* _Work to be completed_: Output, exactly as written, the lines of the data below from the one containing "Given: Remove Pro" to the end.

Source data:
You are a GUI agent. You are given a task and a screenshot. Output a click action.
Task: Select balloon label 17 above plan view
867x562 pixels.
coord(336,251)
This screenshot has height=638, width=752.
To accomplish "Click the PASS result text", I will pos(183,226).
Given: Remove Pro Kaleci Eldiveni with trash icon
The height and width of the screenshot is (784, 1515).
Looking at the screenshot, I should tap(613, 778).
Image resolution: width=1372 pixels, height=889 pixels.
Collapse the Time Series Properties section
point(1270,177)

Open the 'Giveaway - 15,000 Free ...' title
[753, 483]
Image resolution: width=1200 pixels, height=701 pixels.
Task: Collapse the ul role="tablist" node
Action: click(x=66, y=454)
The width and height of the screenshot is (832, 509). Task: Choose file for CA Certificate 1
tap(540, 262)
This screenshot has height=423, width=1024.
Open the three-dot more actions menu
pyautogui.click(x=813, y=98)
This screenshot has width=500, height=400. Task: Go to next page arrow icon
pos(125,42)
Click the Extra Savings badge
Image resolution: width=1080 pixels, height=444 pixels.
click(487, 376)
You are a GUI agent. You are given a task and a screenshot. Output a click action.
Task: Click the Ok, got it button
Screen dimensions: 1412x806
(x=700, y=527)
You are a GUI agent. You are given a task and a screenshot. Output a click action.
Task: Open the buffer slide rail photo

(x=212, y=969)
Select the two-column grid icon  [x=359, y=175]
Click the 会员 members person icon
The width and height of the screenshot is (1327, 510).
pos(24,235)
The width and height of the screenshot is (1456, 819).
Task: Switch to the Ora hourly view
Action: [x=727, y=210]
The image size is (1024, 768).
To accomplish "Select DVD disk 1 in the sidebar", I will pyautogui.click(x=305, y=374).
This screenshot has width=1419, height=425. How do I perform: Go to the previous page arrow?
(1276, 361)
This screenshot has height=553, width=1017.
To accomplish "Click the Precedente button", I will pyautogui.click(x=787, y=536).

* _Response to the exercise_:
Given: Remove Pro Kaleci Eldiveni with trash icon
The height and width of the screenshot is (784, 1515).
Looking at the screenshot, I should tap(613, 778).
Image resolution: width=1372 pixels, height=889 pixels.
Collapse the Time Series Properties section
point(1270,177)

Open the 'Giveaway - 15,000 Free ...' title
[753, 483]
Image resolution: width=1200 pixels, height=701 pixels.
Task: Collapse the ul role="tablist" node
Action: click(x=66, y=454)
The width and height of the screenshot is (832, 509). Task: Choose file for CA Certificate 1
tap(540, 262)
This screenshot has height=423, width=1024.
Open the three-dot more actions menu
pyautogui.click(x=813, y=98)
This screenshot has width=500, height=400. Task: Go to next page arrow icon
pos(125,42)
Click the Extra Savings badge
Image resolution: width=1080 pixels, height=444 pixels.
click(487, 376)
You are a GUI agent. You are given a task and a screenshot. Output a click action.
Task: Click the Ok, got it button
Screen dimensions: 1412x806
(x=700, y=527)
You are a GUI agent. You are given a task and a screenshot. Output a click action.
Task: Open the buffer slide rail photo

(x=212, y=969)
Select the two-column grid icon  [x=359, y=175]
Click the 会员 members person icon
The width and height of the screenshot is (1327, 510).
pos(24,235)
The width and height of the screenshot is (1456, 819).
Task: Switch to the Ora hourly view
Action: [x=727, y=210]
The image size is (1024, 768).
To accomplish "Select DVD disk 1 in the sidebar", I will pyautogui.click(x=305, y=374).
This screenshot has width=1419, height=425. How do I perform: Go to the previous page arrow?
(1276, 361)
This screenshot has height=553, width=1017.
To accomplish "Click the Precedente button", I will pyautogui.click(x=787, y=536).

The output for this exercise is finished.